Hi,

Carsten Ziegeler schrieb:
Stuart McCulloch wrote:

looking at the current code that trawls the super-classes, I believe the
problem could be solved by changing 'DependencyManager.java:734'
so a ClassNotFoundException will drop down to the exhaustive search
of declared methods (this code would need to be refactored out, so it
can be called from multiple catch blocks)

The reason for trawling the super-classes is, that protected methods are only accessible through reflection with the Class.getDeclaredMethod method. This method in turn only returned methods of the Class itself not methods of extended classes.


re-writing that whole function might reveal more optimizations though :)

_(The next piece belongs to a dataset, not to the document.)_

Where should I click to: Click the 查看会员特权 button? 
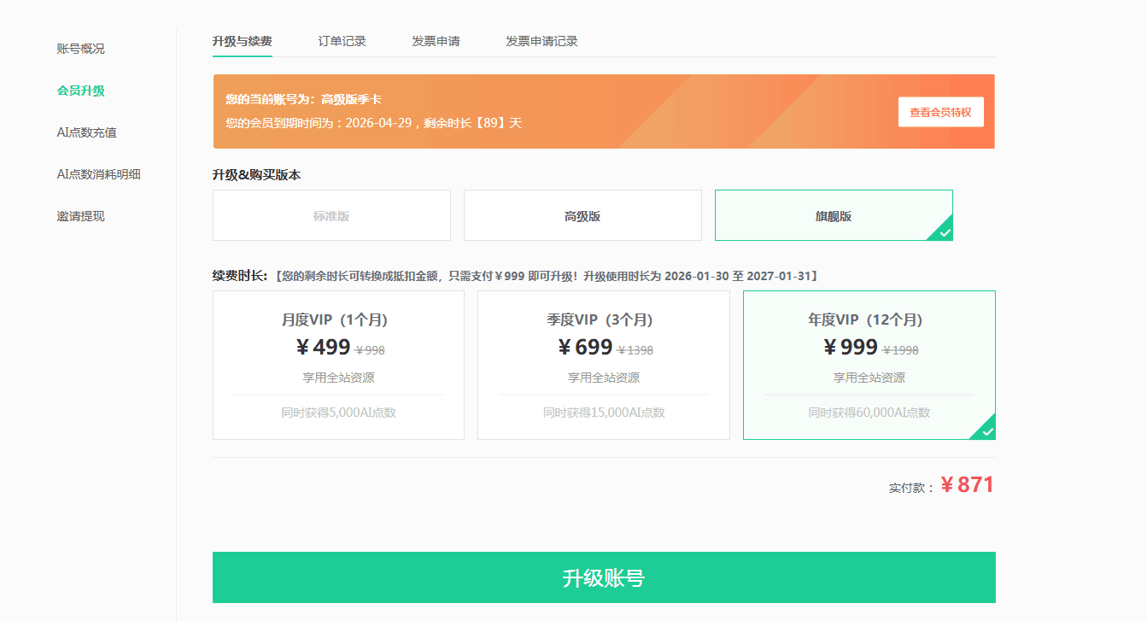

Yes, I took a much simpler approach which should be alright: I use the bundle which exports the service for loading the class. This classloader has already loaded the class as the bundle is exporting this service. And this class should be the same which should be used for the bind/unbind method as otherwise class cast exceptions would occur.

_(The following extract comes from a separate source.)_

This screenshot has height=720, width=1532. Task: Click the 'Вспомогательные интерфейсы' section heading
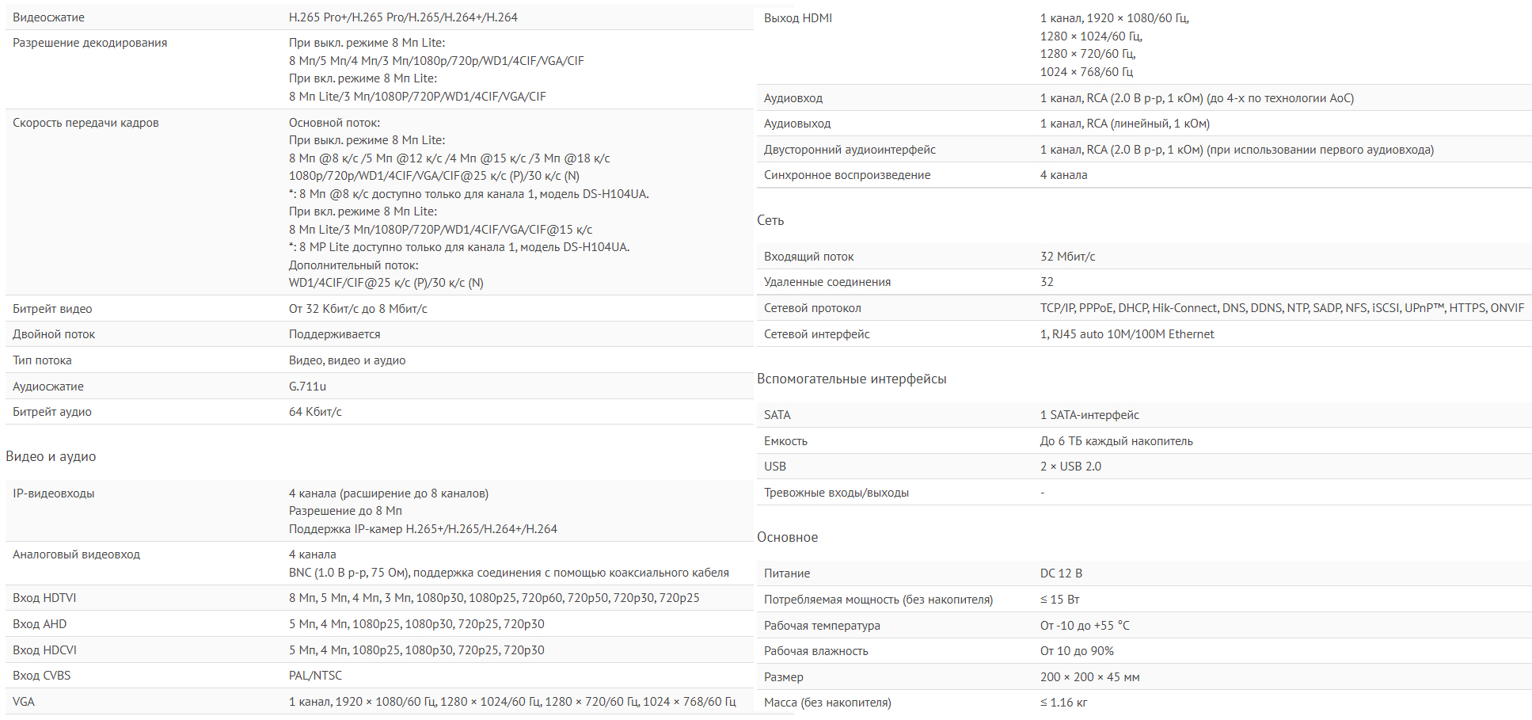click(x=851, y=379)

Right, this should work as the framework should already guarantee that the class object used by the service and the class object used by the abstract class with the bind methods are the same.

Nevertheless, I would think, that using the class loader from Class.getClassLoader() of the class providing the bind (or unbind) method to be called is probably better than using the bundle providing the service. Its just cleaner IMHO.

That is the assignment of the parameterClass in DependencyManager#734 would be:

   parameterClass =
       targetClass.getClassLoader().loadClass(parameterClassName)

instead of using serviceBundle.loadClass.

Of course, we would have to catch (and ignore) the ClassNotFoundException here, as the loader of the target class might not have the parameter class because the target class does not have the bind method we are looking for.

WDYT ?

Regards
Felix


A quick test of our hugh application massivly using SCR did not reveal any problems.